To answer these questions, we need a much deeper look at Sarah.  Let’s begin (this will take a few days).

“God has made a joke of me”  Genesis 21:6

I don’t think we know the people of the Bible very well.  We are the victims of years of watered-down teaching.  The stories of the lives of our spiritual ancestors have been sanctified. We know the triumphs of their faith, but we have little appreciation for the times of humility, disobedience and failure.  Of course, there are notable exceptions.  We have heard of David’s adultery and Samson’s seduction.  But most of the time, our attention is focused on the heroic acts, even if they come about as a result of sin.
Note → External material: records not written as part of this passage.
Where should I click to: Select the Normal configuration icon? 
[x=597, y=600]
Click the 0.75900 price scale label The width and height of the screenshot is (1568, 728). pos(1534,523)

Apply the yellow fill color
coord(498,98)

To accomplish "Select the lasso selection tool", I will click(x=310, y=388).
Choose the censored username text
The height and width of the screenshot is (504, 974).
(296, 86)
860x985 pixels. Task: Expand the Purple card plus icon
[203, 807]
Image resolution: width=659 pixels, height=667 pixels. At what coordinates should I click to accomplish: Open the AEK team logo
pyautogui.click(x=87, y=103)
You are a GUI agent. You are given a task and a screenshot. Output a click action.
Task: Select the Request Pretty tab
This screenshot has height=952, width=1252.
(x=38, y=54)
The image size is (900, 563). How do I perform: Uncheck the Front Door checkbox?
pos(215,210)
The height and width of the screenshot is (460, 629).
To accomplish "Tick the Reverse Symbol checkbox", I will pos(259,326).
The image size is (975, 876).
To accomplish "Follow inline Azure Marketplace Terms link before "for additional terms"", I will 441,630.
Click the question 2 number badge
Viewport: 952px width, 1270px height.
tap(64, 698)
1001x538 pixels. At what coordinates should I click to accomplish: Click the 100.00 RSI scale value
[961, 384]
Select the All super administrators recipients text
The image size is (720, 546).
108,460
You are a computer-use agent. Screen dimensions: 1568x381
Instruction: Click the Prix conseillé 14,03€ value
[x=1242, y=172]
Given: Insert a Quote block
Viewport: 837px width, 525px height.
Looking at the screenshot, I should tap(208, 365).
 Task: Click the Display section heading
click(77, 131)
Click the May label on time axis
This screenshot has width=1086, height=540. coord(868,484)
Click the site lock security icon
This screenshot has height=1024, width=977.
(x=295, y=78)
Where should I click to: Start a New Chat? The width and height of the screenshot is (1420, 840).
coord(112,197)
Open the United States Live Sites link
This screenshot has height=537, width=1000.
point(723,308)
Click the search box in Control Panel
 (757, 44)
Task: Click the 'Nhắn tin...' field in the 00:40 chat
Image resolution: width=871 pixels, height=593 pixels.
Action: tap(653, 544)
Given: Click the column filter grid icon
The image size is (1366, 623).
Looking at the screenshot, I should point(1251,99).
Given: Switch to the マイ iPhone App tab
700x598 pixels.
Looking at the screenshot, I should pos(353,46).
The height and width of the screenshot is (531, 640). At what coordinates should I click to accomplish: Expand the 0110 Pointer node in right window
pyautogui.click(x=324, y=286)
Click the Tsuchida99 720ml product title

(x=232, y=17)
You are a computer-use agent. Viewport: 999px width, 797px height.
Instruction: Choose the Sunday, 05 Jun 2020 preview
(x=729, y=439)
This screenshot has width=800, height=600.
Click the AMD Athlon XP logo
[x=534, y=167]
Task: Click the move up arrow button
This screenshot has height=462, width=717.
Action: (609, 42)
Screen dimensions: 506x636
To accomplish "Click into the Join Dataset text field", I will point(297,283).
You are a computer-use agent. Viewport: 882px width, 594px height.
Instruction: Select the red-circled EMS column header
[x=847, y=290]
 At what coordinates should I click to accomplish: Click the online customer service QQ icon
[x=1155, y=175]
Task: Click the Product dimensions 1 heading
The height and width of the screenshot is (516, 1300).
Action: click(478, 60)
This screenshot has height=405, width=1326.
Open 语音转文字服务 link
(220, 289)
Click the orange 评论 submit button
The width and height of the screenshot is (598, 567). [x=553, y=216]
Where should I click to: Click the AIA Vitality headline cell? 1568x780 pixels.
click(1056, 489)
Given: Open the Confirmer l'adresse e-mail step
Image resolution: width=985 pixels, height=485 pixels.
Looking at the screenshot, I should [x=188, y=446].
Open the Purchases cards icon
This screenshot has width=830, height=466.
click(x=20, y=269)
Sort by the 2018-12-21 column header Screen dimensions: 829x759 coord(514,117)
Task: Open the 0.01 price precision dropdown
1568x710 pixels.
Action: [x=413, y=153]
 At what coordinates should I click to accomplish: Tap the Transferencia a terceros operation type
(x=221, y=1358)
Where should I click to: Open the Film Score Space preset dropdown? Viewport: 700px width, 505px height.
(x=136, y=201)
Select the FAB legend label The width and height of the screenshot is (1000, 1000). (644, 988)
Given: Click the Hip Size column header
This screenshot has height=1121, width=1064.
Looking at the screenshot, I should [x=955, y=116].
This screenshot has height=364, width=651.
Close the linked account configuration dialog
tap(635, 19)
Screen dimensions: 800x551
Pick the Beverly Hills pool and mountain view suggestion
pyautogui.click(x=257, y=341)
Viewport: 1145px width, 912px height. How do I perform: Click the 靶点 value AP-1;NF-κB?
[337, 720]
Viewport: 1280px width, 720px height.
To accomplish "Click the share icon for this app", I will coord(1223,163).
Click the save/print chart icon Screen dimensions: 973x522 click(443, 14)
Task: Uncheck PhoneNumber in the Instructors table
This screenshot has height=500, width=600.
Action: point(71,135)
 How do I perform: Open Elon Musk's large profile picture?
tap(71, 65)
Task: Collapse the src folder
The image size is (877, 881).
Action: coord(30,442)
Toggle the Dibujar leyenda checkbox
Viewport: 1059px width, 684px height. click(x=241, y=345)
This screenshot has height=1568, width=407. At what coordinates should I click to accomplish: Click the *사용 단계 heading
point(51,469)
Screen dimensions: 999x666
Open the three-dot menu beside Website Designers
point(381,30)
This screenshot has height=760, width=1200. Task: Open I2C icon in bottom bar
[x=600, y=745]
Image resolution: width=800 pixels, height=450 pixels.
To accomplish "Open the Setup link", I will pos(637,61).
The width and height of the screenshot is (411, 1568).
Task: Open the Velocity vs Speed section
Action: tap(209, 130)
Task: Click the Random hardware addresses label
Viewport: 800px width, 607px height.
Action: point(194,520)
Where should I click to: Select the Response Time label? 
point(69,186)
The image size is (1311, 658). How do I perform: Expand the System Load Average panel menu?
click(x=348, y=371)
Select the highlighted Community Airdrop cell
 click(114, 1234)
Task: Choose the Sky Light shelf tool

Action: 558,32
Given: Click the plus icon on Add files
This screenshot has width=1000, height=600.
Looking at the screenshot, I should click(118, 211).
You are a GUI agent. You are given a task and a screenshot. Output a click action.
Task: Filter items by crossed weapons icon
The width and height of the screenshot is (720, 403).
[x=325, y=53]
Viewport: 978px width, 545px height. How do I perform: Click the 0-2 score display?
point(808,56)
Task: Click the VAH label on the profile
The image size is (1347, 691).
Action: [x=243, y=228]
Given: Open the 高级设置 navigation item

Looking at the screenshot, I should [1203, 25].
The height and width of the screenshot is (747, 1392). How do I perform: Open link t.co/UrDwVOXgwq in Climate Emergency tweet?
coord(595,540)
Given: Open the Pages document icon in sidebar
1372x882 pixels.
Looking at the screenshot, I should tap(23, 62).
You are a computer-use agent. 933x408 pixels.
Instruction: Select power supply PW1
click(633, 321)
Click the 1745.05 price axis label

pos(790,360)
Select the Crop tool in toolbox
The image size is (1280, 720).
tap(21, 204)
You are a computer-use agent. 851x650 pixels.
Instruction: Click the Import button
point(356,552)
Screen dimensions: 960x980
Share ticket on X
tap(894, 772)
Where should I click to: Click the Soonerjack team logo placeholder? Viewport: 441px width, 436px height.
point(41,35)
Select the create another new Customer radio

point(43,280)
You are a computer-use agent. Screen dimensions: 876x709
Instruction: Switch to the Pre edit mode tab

This myopia damages our identification with these people.  We see them as something special, living beyond our meager spiritual capabilities.  But if we really look at the stories of their lives, we will discover something amazing.  The Bible never glosses over the failures of people.  It never avoids describing their disobedience.  It never paints them as anything but completely human.  There is a good reason for this.  The Bible is not a book about past spiritual heroes.  It is a book about God’s faithfulness to His promises in spite of the failures of the human beings whom He chose as the messengers of His grace.  The Bible is God’s story, not ours.  So, there is very little room for hero worship, saints on pedestals or spiritual supermen.  The story of Sarah is a perfect example.

We know very little about Sarai, the wife of Abram.  When the story opens, we are only told that she was married to Abram and accompanied him when he left home to follow God’s call.  As the story unfolds, we discover that she is the half sister of Abram, but other than that, we know nothing of her lineage.  However, we soon find out quite a bit about her temperament.

Marriage to Abram was not exactly the epitome of bliss.  Sarai dutifully obeys Abram as he determines to leave behind family and possessions, but she soon discovers that Abram is not quite as protective as most wives would like.  After a journey from Haran to Negev, they settle into a life of nomadic existence. Since Abram travels with his nephew and all their possessions, we can be fairly certain that life for Sarai was probably a routine Bedouin existence.  The first sign of marital discontent comes after Abram decides to do the commonsense thing in the face of a famine.  We find the story in Genesis 12:10-20.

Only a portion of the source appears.